Reports that bacteria within the Firmicutes phylum, especially the species Faecalibacterium prausnitzii, are less abundant in Crohn's disease (CD) patients and supernatants from cultures of this bacterium are anti-inflammatory prompted the investigation of the possible correlations between the abundance of F. prausnitzii and the response to treatment in patients with gut diseases and healthy controls. In a randomized, double-blind trial, faeces were collected from healthy volunteers, and from patients with active CD, ulcerative colitis (UC) and irritable bowel syndrome before and after treatment. The levels of F. prausnitzii DNA in faecal suspensions were determined by PCR. Treatment by an elemental diet was effective, resulting in decreases in both the Harvey and Bradshaw index (P<0.001) and the concentrations of serum C-reactive protein (P<0.05). The total levels of F. prausnitzii in faecal samples from CD patients at presentation were lower than those in the other groups both before and after the treatment. There was no correlation between F. prausnitzii abundance and the severity of CD before treatment. Clinical improvement unexpectedly correlated with a significant decrease in the abundance of F. prausnitzii, especially the A2-165 subgroup (P<0.05). Our data suggest that a paucity of F. prausnitzii in the gastrointestinal microbial communities is likely to be a minor aetiological factor in CD: recovery following elemental diet is attributed to lower levels of gut flora.

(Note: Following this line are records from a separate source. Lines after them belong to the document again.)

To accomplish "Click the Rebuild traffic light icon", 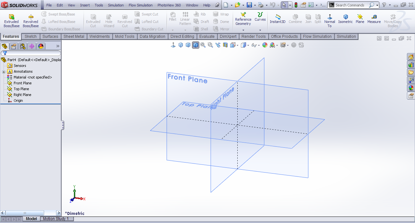I will click(x=296, y=5).
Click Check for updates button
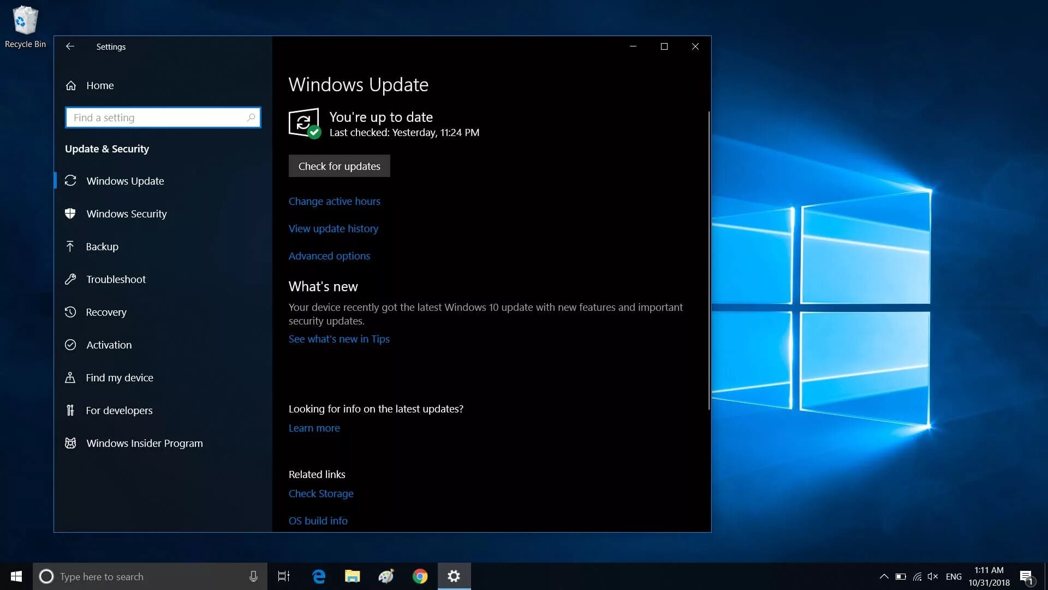The height and width of the screenshot is (590, 1048). (x=339, y=166)
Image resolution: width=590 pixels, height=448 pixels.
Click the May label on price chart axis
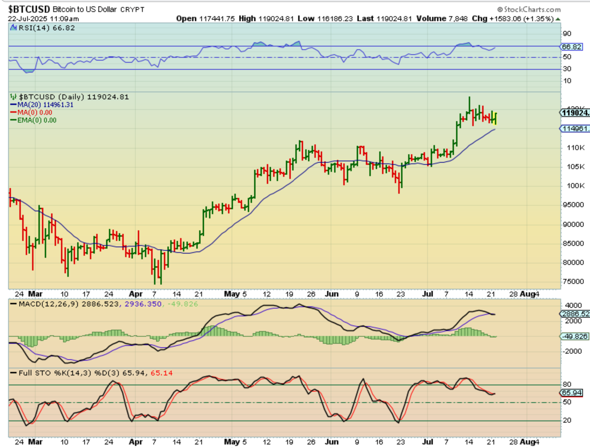click(x=232, y=294)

Do interventions which reduce colonic bacterial fermentation improve symptoms of irritable bowel syndrome?

Abnormal fermentation may be an important factor in irritable bowel syndrome (IBS). Gastroenteritis or antibiotic therapy may damage the colonic microflora, leading to increased fermentation and the accumulation of gas. Gas excretion may be measured by whole-body calorimetry but there has only been one such study on IBS to date. We aimed to assess the relationship between IBS symptoms and fermentation rates in IBS. A purpose-built, 1.4-m3, whole-body calorimeter was used to assess excretion of H2 and CH4 in IBS subjects while consuming a standard diet and, again, after open randomization on either the standard diet together with the antibiotic metronidazole or a fiber-free diet to reduce fermentation. Metronidazole significantly reduced the 24-hr excretion of hydrogen (median value compared to the control group, 397 vs 230 ml/24 hr) and total gas (H2 + CH4; 671 vs 422 ml/min) and the maximum rate of gas excretion (1.6 vs 0.8 ml/min), as did a no-fiber polymeric diet (hydrogen, 418 vs 176 ml/min; total gas, 564 vs 205 ml/min; maximum rate of gas excretion, 1.35 vs 0.45 ml/min), with a significant improvement in abdominal symptoms. IBS may be associated with rapid excretion of gaseous products of fermentation, whose reduction may improve symptoms.